The Real Trading Result Is the Only Thing That Matters

Testing on historical data is to form confident predictions on real trading performance after all. Suppose an algorithm predicts the result of a 20% annual return. What is the confidence level of this prediction in real trading? An algorithm is only ready to run in real life environment if a trader can expect a confidence level of at least 50%.

Correlation Is to Ensure Reliability

A high degree of correlation across each testing phase increases the reliability. On the contrary, a low degree indicates the testing phase has issues and the results may not be reliable. There are 4 main stages of algorithm evaluation:

In-sample backtesting;
Out-of-sample backtesting;
Paper trading;
Small account test.

The higher the correlation between these 4 stages, the more consistent and reliable the algorithm is in real.

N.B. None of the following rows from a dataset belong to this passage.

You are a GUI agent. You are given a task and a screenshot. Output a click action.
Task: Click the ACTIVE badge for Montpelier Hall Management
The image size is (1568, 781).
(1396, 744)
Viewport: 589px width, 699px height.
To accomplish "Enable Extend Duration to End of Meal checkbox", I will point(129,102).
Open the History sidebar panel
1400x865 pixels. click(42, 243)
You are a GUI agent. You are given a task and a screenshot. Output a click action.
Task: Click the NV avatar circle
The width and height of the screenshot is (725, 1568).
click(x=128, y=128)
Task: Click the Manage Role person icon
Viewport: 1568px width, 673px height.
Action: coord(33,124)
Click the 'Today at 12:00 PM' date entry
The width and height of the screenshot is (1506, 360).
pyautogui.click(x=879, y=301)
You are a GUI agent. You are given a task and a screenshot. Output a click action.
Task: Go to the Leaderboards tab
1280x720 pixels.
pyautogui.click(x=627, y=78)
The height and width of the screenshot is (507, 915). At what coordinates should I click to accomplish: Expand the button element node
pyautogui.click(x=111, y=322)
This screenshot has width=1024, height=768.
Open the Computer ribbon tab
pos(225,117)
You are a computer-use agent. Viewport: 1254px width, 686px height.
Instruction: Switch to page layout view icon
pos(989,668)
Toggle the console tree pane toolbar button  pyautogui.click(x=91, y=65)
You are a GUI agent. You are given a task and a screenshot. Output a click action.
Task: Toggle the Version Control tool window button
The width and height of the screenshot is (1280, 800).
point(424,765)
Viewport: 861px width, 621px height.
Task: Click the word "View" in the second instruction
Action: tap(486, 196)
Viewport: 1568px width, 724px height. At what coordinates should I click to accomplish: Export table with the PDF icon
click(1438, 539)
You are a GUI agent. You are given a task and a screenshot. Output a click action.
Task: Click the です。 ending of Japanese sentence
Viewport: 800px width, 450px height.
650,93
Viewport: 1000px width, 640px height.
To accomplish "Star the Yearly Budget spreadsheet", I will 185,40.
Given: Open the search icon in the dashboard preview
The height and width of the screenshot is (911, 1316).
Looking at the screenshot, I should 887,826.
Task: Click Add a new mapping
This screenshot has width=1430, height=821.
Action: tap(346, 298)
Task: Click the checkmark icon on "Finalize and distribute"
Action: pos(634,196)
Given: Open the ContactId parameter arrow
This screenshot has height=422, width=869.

Out-Of-Sample Backtesting May Not Be as Reliable

Many professional traders rely on out-of-sample backtesting after in-sample testing to evaluate an algorithm’s reliability. Although this technique is widely accepted in machine learning, traders can apply it in the wrong way for algorithmic trading. The main reason is that out-of-sample data is still already a known fact traders may already be aware of.

For example, regardless of testing technique, all investors know that 2020 - 2021 is a strong bull market after the Covid-19 pandemic. And 2022 is a year of recession with high interest and high inflation. However, active traders may already be aware of this information before out-of-sample backtesting. Thus, it may not be reliable since out-of-sample data is not completely secret.

Adding Forward Testing to Ensure Objectivity

Forward testing on never-seen-before data ensures objectivity when evaluating algorithm performance. Note that paper trading is to objectively evaluate the performance. The small account test is to confirm both the technical implementation and the real performance altogether.